Shailene Woodley stars as Hazel Grace Lancaster, whom was diagnosed with type-4 thyroid cancer at a young age and is battling on like a trooper. Supported by her parents (Dern and Trammell), Hazel, who finds comfort in her solace, choosing to read a particular book over and over, that just happens to be about cancer, rather than anything much else.

Good old mum and doctor decide it would be good if she went to a support group where she can meet others of similar circumstances. Alas, she goes along complete with oxygen tank on wheels in tow. There she meets and begins a fluid, if slightly jovial friendship with Gus, a cancer patient who is in remission. Gus is full of dexterousness and benevolence, a trait that, whilst often worthy of eye rolling moments, really serves the character well.

As obvious as it is to say it, Hazel and Gus fall in love *insert ahs and coos here* and embark on a journey to Amsterdam (Holland, not New York) as Gus, the lovable fella that he is, has set up a meeting with Peter Van Houghton (Willem Dafoe), the author of Hazel’s favourite book. So, with the doctor’s disapproval, off they go to a city full of tulips and debauchery for fun and frolics.

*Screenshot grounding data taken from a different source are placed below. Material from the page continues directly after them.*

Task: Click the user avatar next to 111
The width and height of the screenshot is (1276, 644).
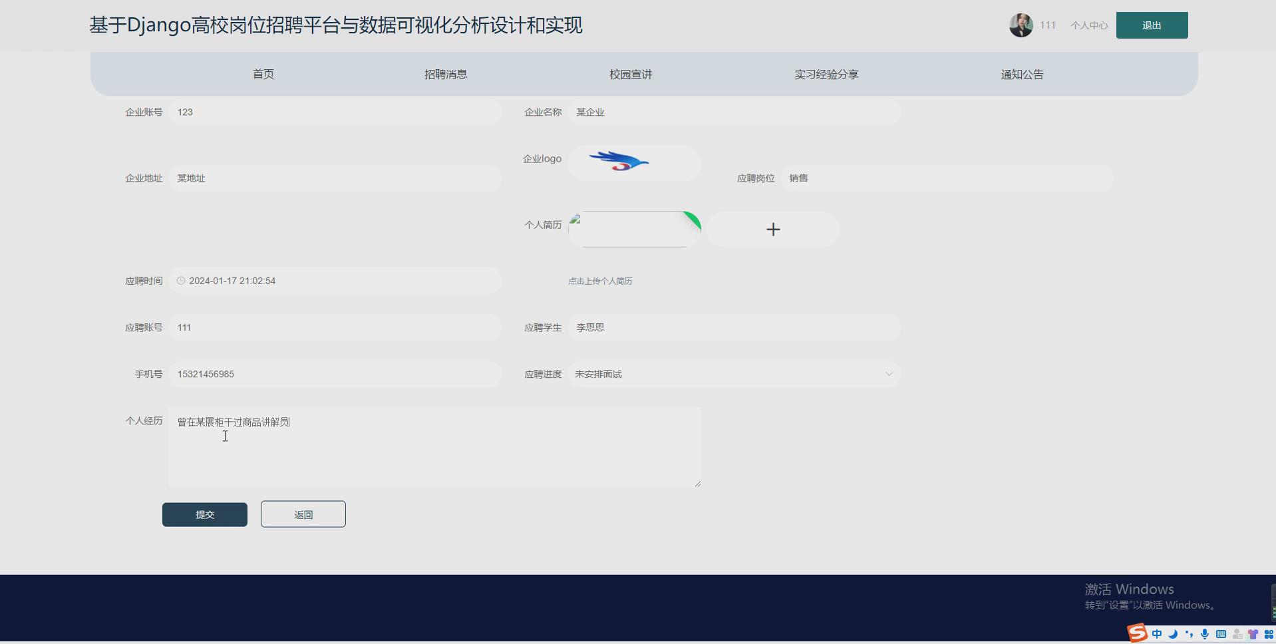Action: [x=1020, y=25]
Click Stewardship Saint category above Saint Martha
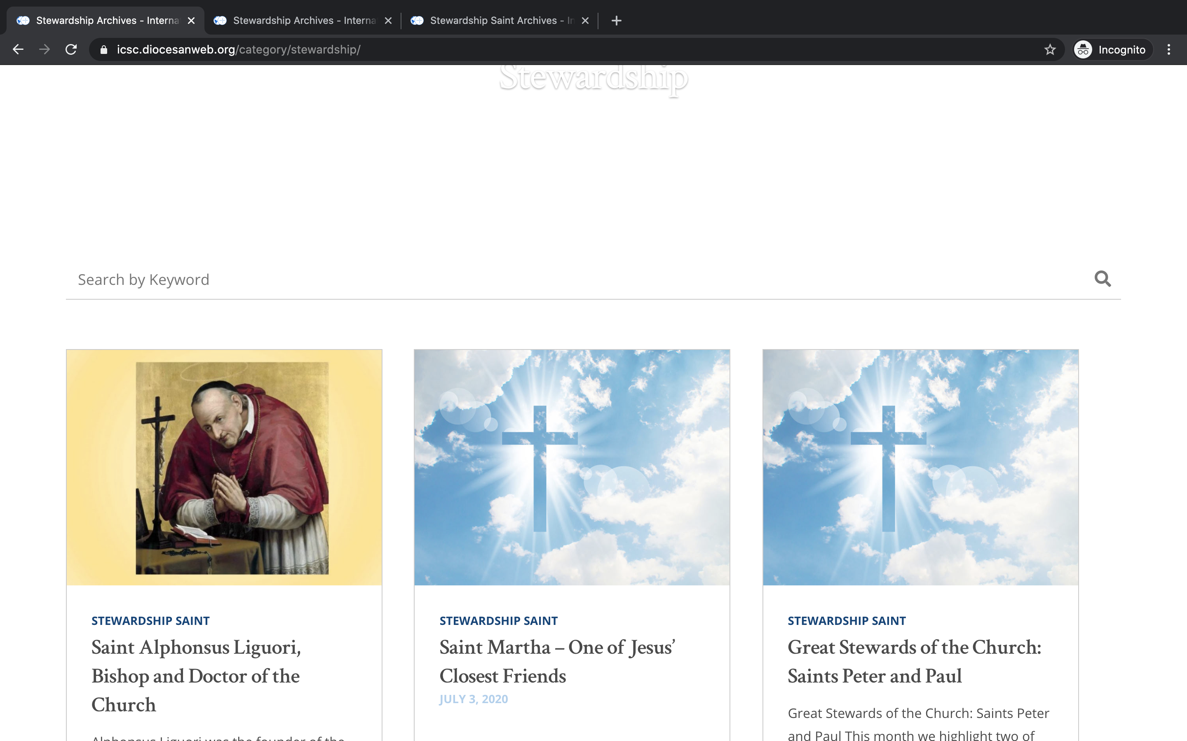 click(x=498, y=620)
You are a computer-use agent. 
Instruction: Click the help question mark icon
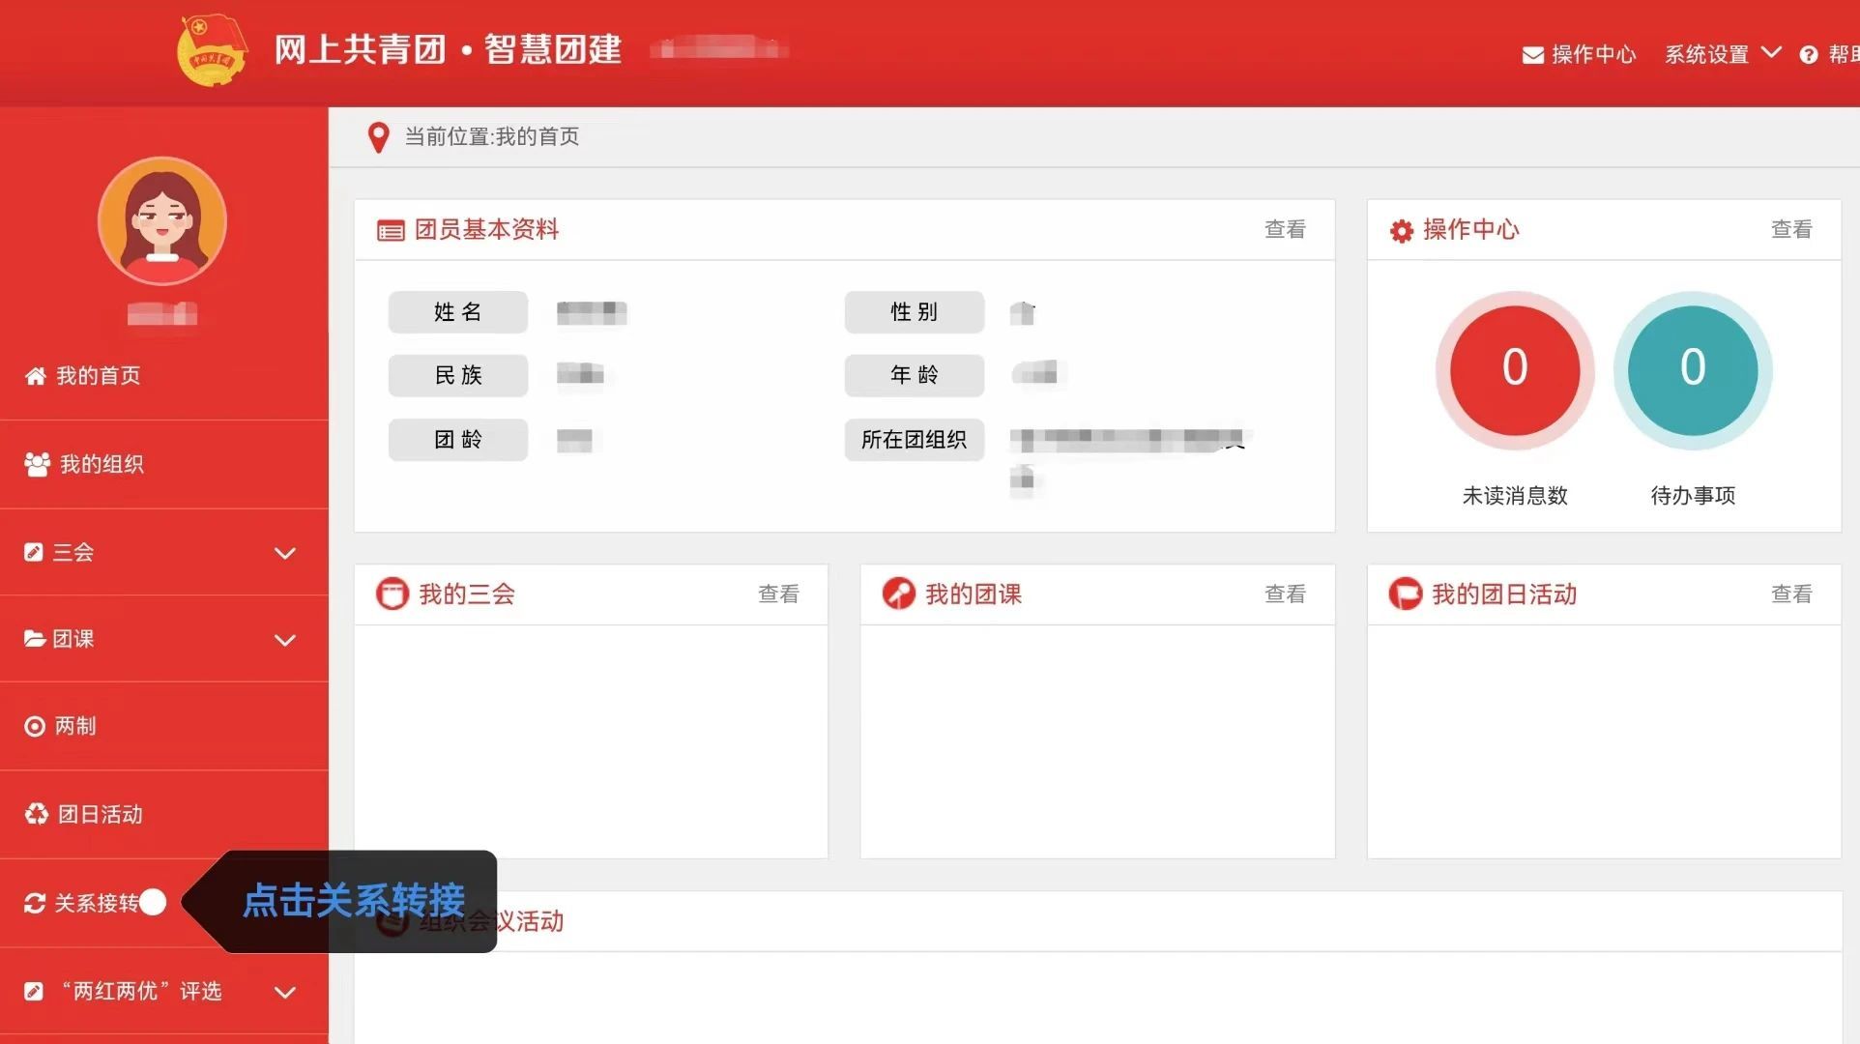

I’ll leave the synopsis there. If that’s intrigued you, I suggest you stop reading now and go and see the film, as my thoughts below is about to upset the apple cart.

My one (big) problem with the film lies within its force-fed approach to the story. Yes, it was always going to be a difficult narrative to tackle, though the idea has merit, it’s in the execution the problems are evident.  The film’s soundtrack is as saccharine as they come. Chock-full of those exaggeratingly sentimental moments, helping those lodged tears embark on a journey down your face. Then there’s the way that Hazel speaks. As a teenager, I knew a few choice words, but not things like “…there’s nothing that can’t be fixed by a Peter Gabriel song”, and whilst I have quoted that out of context, the important thing is that this teenage girl is saying things like this and knows who Peter Gabriel is. Maybe she does, who am I to question what goes on in a teenagers world, it’s not like I was ever one once.

Ultimately by the films tear-jerking finale, (it’s not a spoiler, honest) the cinema was flooded with teenage tears, and tissues were strewn across the isles, and I was utterly done in by the hammer to the head, emotiveness of ‘The Fault in our Stars’. It really does wear its welcome out. A few good scenes aside and charming chemistry from the leads cannot save it from being anything more than an overly sentimental piece that doesn’t leave much of a lasting impression.